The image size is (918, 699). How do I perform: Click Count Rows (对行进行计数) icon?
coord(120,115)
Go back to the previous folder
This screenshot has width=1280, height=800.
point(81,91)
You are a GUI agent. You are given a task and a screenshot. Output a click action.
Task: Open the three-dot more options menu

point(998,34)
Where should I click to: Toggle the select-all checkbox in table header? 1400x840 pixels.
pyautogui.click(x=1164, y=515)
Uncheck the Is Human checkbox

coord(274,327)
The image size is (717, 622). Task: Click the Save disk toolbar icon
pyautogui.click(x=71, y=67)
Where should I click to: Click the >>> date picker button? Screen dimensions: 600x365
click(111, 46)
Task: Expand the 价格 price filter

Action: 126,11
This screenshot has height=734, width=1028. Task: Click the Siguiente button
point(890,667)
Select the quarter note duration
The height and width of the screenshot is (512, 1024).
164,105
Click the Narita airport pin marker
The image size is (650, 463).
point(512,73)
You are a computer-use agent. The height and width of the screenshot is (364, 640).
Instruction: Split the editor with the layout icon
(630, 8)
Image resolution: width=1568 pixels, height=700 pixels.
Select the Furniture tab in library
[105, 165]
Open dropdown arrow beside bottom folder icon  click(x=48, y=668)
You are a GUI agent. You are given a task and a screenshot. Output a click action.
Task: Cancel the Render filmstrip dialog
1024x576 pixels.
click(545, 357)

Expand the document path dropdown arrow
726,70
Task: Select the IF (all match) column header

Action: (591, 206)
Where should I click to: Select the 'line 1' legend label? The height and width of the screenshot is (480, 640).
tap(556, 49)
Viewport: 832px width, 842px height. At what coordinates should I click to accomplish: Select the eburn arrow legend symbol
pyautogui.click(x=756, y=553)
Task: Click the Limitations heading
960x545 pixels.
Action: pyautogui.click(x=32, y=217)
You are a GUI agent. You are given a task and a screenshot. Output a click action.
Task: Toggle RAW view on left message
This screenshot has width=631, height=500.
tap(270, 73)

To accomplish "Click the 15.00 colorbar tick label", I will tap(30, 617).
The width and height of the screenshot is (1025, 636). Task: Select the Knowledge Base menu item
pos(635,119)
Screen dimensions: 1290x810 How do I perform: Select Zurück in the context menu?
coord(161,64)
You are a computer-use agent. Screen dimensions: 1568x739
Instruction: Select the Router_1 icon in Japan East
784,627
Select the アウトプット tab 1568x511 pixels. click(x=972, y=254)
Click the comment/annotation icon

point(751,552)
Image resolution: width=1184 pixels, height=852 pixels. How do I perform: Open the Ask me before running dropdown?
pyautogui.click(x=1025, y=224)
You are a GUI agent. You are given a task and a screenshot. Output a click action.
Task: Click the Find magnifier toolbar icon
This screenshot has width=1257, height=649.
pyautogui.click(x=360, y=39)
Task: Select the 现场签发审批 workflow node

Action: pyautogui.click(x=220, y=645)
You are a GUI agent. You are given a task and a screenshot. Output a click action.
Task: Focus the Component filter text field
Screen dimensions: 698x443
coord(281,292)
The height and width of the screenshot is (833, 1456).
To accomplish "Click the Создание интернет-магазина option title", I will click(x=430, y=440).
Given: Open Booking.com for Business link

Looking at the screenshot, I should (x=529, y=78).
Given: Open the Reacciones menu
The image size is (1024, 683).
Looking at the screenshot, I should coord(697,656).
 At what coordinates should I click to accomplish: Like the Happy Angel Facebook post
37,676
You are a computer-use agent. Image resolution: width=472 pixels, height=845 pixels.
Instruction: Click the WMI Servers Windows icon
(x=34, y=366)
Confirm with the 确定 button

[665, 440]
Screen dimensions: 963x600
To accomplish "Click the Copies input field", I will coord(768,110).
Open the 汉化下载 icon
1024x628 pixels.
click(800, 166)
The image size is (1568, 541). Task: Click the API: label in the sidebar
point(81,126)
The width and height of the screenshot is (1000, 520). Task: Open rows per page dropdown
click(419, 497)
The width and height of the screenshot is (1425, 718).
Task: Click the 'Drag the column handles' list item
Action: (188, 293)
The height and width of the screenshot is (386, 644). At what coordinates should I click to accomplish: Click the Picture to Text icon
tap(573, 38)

○ ○ ○ ○ ○ ○ ○

Can you write out the lines above, from the first one through the one containing "Image resolution: width=1568", exactly as they appear and nothing more?

The image size is (918, 699). How do I perform: Click Count Rows (对行进行计数) icon?
coord(120,115)
Go back to the previous folder
This screenshot has width=1280, height=800.
point(81,91)
You are a GUI agent. You are given a task and a screenshot. Output a click action.
Task: Open the three-dot more options menu

point(998,34)
Where should I click to: Toggle the select-all checkbox in table header? 1400x840 pixels.
pyautogui.click(x=1164, y=515)
Uncheck the Is Human checkbox

coord(274,327)
The image size is (717, 622). Task: Click the Save disk toolbar icon
pyautogui.click(x=71, y=67)
Where should I click to: Click the >>> date picker button? Screen dimensions: 600x365
click(111, 46)
Task: Expand the 价格 price filter

Action: 126,11
This screenshot has height=734, width=1028. Task: Click the Siguiente button
point(890,667)
Select the quarter note duration
The height and width of the screenshot is (512, 1024).
164,105
Click the Narita airport pin marker
The image size is (650, 463).
point(512,73)
You are a computer-use agent. The height and width of the screenshot is (364, 640).
Instruction: Split the editor with the layout icon
(630, 8)
Image resolution: width=1568 pixels, height=700 pixels.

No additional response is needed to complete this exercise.